Open cngmid opened 1 year ago

cngmid commented 1 year ago

I have installed torchview on Windows using conda install. When diaplying a simple graph, I'm getting the following warning: (process:20416): Pango-WARNING **: 09:23:59.938: couldn't load font "Linux libertine Not-Rotated 10", falling back to "Sans Not-Rotated 10", expect ugly output. The graph is displayed correctly after the warning. Is there a way to configure the module to avoid this?

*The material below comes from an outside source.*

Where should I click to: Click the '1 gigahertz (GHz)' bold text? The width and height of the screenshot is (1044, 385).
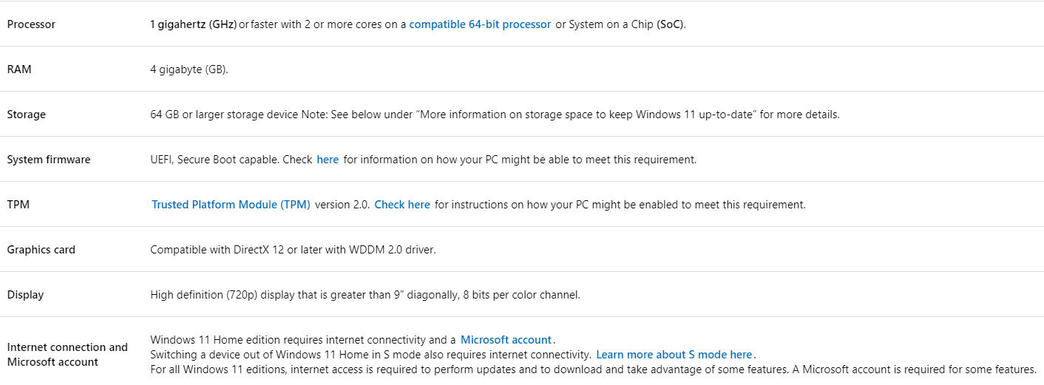[x=193, y=24]
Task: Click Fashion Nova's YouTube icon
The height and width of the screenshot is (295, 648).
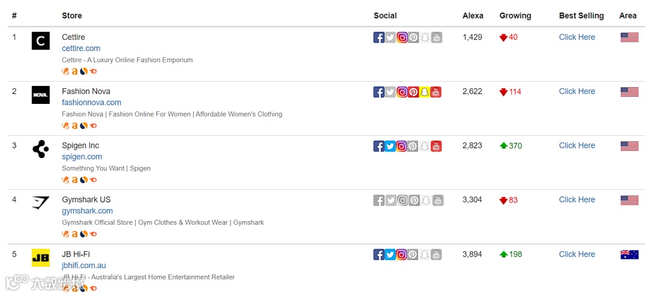Action: pyautogui.click(x=436, y=92)
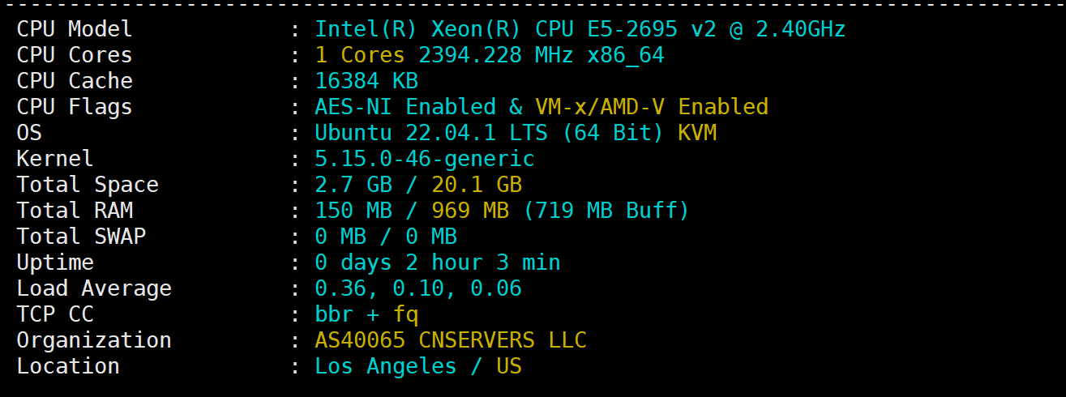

Steps to reproduce the behavior:

  1. Install torchview from conda-forge: conda install torchview. Version installed: torchview-0.2.6.
  2. Create a simple torch model: torch.nn.Linear(in_features=1, out_features=1, device=device).
  3. Create a model graph: from torchview import draw_graph; model_graph = draw_graph(model, input_size=(32, 1), device='cuda').
  4. Display it: model_graph.visual_graph.
  5. Get the warning.
mert-kurttutan commented 1 year ago

I was able to reproduce it. It turns out Linux libertine and some other fonts are not available in Windows (as you said) but available in Linux. Until I can find an similar font for windows and put it into the codebase, you try to change it manually right after the creation of graph object as a temporary solution. In your case this would be,

import torch

device = "cpu"
from torchview import draw_graph;
model = torch.nn.Linear(in_features=1, out_features=1, device=device)
model_graph = draw_graph(model, input_size=(32, 1), device=device)
model_graph.visual_graph.node_attr["fontname"] = "Helvetica"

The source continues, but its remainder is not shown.